23. The Supreme Court in the case of Gulab Das and others Vs. State of M.P. Reported in AIR 2012 SC 888 has held as under :
“7. In the light of the submissions made at the bar the only question that falls for determination is whether the prayer for composition of the offence under Section 307, IPC could be allowed having regard to the compromise arrived at between the parties. Our answer is in the negative. This Court has in a long line of decisions ruled that offences which are not compoundable under Section 320 of the Cr.P.C. cannot be allowed to be compounded even if there is any settlement between the complainant on the one hand and the accused on the other. Reference in this regard may be made to the decisions of this Court in Ram Lal and Anr. v. State of J and K (1999) 2 SCC 213 : (AIR 1999 SC 895), and Ishwar Singh v. State of Madhya Pradesh (2008) 15 SCC 667 : (AIR 2009 SC 675). We have, therefore, no hesitation in rejecting the prayer for permission to compound the offence for which Appellant Nos. 2 and 3 stand convicted.
8. Having said that we are of the view that the settlement/compromise arrived at between the parties can be taken into consideration for the purpose of determining the quantum of sentence to be awarded to the appellants. That is precisely the approach which this Court has adopted in the cases referred to above. Even when the prayer for composition has been declined this Court has in the two cases mentioned above taken the fact of settlement between the parties into consideration while dealing with the question of sentence. Apart from the fact that a settlement has taken place between the parties, there are few other circumstances that persuade us to interfere on the question of sentence awarded to the appellants. The incident in question had taken place in the year 1994. The parties are related to each other. Both Appellant Nos. 2 and 3 were at the time of the incident in their twenties. It is also noteworthy that the incident had led to registration of a cross case against the complainant party in which the trial Court has already convicted Veeraji and others for offences punishable under Sections 325/34 and 323, IPC and sentenced them to undergo imprisonment for a period of two years and a fine of Rs. 300/- and imprisonment of six months under Section 323, IPC. We are told that the parties having settled the matter, will approach the High Court for an appropriate order in the appeal pending before it. Moreso, the appellants have already served substantial part of the sentence awarded to them”.
24. Thus, it is clear that where the offence is noncompoundable and the parties have come to a compromise, then the factum of compromise can always be considered while determining the question of sentence.

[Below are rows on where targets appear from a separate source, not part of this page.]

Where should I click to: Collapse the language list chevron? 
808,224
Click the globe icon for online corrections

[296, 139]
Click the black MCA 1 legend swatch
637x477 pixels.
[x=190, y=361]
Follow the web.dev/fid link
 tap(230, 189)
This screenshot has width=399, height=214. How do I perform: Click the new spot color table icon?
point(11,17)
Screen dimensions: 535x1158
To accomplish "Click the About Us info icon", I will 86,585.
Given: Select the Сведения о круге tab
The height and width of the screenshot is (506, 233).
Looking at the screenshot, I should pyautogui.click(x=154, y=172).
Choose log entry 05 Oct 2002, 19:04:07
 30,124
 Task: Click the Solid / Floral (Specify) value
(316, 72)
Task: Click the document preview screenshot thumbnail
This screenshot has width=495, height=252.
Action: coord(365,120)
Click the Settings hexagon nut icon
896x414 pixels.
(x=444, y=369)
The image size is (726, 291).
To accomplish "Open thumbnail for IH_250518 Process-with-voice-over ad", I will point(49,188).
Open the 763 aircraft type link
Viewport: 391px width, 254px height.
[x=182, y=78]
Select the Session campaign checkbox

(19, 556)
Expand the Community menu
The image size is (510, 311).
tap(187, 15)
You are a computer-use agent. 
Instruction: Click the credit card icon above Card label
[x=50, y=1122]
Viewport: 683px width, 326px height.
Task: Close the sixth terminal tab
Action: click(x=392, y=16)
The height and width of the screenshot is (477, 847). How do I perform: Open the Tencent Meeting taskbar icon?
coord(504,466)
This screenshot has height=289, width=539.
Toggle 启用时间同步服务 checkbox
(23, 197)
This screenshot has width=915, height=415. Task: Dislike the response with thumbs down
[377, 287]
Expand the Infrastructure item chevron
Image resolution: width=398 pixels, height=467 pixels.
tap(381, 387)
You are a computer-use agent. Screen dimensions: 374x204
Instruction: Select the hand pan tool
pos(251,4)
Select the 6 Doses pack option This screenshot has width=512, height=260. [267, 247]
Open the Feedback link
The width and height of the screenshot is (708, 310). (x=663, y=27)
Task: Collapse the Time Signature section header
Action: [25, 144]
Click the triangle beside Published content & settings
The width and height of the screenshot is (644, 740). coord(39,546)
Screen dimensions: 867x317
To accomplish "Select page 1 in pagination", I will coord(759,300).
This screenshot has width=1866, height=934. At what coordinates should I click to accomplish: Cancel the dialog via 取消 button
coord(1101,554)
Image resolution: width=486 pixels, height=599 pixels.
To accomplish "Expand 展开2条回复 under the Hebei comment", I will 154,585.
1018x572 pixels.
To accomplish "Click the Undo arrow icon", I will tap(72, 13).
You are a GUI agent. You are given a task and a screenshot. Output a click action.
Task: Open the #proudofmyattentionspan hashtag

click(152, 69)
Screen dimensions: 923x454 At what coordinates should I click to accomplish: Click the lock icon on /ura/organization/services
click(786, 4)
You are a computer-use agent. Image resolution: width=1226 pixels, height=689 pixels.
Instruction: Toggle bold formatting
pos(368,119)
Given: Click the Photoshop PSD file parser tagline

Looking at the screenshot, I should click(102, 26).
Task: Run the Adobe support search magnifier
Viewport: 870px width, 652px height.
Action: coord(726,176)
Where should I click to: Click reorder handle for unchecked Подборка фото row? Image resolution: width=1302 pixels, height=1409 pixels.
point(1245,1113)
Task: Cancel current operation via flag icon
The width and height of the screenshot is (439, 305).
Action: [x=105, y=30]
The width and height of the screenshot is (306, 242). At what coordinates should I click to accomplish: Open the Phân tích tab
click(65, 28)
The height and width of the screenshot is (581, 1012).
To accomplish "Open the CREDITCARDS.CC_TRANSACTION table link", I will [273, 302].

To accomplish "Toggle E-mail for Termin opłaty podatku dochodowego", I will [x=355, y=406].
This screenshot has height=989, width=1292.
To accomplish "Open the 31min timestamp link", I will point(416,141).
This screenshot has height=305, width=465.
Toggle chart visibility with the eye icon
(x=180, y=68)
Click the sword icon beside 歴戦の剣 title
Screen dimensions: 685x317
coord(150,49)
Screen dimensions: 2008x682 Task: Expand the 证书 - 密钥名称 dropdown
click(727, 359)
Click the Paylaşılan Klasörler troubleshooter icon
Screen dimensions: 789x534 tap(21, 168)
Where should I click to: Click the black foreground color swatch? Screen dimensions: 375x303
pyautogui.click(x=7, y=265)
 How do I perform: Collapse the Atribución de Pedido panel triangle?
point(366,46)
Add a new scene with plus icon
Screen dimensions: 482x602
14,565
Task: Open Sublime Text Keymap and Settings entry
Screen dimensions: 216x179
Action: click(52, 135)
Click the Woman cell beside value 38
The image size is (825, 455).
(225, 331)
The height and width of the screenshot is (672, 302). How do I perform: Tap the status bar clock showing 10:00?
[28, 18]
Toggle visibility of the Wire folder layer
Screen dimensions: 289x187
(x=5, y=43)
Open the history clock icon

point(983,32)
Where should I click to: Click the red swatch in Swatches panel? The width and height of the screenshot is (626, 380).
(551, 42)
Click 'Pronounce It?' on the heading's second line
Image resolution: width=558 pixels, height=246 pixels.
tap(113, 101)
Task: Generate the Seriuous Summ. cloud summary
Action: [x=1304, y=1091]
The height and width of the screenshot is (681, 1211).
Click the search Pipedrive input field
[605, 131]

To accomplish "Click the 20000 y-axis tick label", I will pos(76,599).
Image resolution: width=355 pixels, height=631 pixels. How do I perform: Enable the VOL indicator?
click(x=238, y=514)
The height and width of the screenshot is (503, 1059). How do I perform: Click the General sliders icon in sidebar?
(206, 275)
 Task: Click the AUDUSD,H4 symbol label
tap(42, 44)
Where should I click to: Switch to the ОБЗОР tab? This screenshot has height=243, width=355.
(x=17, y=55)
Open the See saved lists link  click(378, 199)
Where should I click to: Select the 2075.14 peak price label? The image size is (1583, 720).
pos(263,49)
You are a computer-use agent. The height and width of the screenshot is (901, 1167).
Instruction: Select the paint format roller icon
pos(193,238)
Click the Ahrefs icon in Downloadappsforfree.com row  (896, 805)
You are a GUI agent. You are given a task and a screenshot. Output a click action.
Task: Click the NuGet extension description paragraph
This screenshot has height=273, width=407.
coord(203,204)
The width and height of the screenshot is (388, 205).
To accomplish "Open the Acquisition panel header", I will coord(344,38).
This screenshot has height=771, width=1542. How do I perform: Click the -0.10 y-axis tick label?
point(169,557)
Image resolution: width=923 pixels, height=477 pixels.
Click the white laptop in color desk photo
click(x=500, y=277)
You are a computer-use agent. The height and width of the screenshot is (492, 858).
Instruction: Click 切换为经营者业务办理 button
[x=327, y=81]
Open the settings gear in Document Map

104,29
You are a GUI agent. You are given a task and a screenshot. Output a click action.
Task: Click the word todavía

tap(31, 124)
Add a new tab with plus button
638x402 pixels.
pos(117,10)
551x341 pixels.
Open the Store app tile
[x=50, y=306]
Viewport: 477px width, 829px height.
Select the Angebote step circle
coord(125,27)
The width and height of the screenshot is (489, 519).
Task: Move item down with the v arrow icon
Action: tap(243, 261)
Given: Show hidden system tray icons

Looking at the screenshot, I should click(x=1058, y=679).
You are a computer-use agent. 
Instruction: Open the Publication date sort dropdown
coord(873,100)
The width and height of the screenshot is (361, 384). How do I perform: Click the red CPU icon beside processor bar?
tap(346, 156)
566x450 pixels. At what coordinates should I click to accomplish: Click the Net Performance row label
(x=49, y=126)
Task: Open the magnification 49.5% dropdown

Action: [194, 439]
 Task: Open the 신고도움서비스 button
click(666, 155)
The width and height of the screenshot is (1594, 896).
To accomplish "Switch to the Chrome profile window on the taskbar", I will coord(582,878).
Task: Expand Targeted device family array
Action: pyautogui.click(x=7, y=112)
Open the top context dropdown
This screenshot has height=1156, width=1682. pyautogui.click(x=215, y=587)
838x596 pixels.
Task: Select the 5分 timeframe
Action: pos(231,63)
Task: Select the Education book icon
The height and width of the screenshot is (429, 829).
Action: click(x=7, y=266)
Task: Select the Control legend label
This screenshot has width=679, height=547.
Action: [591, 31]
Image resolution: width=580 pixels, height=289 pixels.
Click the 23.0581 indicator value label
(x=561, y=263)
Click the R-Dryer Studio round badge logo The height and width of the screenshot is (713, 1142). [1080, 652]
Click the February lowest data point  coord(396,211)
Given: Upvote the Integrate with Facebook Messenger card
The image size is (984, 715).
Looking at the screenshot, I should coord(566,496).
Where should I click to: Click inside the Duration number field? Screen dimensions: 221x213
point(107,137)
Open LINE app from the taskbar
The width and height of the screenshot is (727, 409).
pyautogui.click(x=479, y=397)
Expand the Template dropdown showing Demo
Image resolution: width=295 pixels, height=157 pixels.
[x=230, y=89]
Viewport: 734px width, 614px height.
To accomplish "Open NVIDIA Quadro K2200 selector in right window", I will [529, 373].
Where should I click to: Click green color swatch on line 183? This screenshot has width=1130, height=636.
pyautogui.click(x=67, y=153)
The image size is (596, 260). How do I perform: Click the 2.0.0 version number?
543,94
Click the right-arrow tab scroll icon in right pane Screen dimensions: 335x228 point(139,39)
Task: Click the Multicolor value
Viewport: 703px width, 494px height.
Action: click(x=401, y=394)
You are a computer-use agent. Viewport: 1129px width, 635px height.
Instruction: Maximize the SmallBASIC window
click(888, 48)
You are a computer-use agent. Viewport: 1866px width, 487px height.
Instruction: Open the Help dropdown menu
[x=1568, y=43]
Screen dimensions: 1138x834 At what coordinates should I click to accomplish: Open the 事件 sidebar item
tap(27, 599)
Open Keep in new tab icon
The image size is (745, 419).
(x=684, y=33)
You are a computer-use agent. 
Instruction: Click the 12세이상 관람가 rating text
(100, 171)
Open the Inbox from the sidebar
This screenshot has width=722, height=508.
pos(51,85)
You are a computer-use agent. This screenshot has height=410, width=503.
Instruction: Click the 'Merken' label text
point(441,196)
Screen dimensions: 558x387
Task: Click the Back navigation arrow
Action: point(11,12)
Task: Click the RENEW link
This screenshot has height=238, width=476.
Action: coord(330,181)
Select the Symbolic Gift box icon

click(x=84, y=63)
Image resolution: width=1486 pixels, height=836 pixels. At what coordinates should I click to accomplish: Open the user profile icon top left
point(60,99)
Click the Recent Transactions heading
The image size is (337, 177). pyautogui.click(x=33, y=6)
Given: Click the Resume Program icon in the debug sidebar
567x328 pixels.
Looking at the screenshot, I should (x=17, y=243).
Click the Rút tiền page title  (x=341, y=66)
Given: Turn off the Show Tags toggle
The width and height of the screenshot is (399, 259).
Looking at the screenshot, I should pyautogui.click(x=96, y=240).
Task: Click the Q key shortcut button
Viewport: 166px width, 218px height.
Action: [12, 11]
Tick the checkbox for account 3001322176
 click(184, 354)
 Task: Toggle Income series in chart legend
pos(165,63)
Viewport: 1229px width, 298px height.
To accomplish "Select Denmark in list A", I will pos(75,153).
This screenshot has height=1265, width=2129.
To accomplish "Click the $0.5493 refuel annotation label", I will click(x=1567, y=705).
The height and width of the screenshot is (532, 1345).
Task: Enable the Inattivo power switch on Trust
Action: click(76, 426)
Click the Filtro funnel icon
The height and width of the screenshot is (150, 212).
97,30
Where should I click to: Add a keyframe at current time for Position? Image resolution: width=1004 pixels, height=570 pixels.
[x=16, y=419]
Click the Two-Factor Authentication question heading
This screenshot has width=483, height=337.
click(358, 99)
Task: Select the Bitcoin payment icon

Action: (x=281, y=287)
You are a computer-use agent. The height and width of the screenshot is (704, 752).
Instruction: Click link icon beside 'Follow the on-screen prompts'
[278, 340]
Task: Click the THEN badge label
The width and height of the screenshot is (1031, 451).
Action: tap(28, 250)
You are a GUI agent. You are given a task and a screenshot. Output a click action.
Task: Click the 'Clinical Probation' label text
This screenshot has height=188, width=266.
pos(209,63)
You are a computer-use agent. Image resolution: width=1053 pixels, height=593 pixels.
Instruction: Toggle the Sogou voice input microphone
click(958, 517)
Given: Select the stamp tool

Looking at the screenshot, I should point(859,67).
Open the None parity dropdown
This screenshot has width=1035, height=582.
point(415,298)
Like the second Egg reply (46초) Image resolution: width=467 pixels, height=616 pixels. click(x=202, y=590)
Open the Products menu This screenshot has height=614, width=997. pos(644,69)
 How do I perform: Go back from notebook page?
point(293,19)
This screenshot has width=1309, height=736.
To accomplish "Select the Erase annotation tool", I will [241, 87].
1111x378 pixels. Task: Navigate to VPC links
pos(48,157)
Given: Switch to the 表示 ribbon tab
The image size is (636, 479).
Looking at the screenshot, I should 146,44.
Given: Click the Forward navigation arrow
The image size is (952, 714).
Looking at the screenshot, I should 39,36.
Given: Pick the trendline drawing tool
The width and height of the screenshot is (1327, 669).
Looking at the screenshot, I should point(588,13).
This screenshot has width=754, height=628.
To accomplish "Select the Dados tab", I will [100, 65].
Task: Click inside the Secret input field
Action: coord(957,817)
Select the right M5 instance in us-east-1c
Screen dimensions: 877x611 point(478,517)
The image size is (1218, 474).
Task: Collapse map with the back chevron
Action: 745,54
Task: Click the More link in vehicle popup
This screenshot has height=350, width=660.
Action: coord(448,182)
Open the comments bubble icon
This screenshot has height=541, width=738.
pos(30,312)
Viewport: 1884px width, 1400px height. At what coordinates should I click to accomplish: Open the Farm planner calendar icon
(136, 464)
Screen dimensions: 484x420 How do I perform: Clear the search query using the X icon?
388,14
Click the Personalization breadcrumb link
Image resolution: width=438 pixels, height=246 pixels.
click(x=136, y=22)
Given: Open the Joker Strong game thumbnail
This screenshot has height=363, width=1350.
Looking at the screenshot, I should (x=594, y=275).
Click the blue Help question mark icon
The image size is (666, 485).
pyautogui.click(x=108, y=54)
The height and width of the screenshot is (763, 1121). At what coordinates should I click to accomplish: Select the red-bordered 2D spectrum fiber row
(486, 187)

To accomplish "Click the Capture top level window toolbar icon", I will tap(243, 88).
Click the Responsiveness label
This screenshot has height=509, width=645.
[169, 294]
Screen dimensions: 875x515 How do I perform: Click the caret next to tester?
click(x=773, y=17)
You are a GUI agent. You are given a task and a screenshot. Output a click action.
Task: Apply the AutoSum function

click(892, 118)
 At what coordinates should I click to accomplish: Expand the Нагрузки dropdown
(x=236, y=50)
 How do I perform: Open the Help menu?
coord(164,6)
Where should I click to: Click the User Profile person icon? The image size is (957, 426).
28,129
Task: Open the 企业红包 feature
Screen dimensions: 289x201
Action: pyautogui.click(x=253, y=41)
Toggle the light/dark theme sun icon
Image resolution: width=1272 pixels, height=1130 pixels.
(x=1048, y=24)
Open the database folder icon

25. If the facts of the present appeal are considered, then it would be clear that according to the prosecution case, the appellant had fired on Rajesh Sharma but the gun shot missed and caused pellet injuries to Ramjilal who was sitting under the tree. The appellant has been convicted under Section 307 of I.P.C. for firing at complainant Rajesh Sharma. The appellant has been convicted for offence under Section 324 of I.P.C. for causing pellet injuries to Ramjilal. The other injuries found on the body of complainant Rajesh Sharma were simple in nature and appellant Ramlakhan and Siyaram who had caused those injuries, were sentenced with fine and for the period already undergone by him. It is submitted by the Counsel for the appellants that, during trial, the appellant No.1 had remained in jail from 5-11-1993 to 24-12-1993 i.e., for a period of 50 days during trial and he has remained in jail for a period of 55 days after Trial, as he was granted bail by this Court by order dated 17-10-2007. Thus, he has remained in jail for a period of 105 days. The complainant Rajesh Sharma, had also filed a Criminal Revision for enhancement of sentence which was registered as Cr.R. No.862/2007. The complainant has withdrawn the criminal revision in the light of the compromise arrived at between the parties.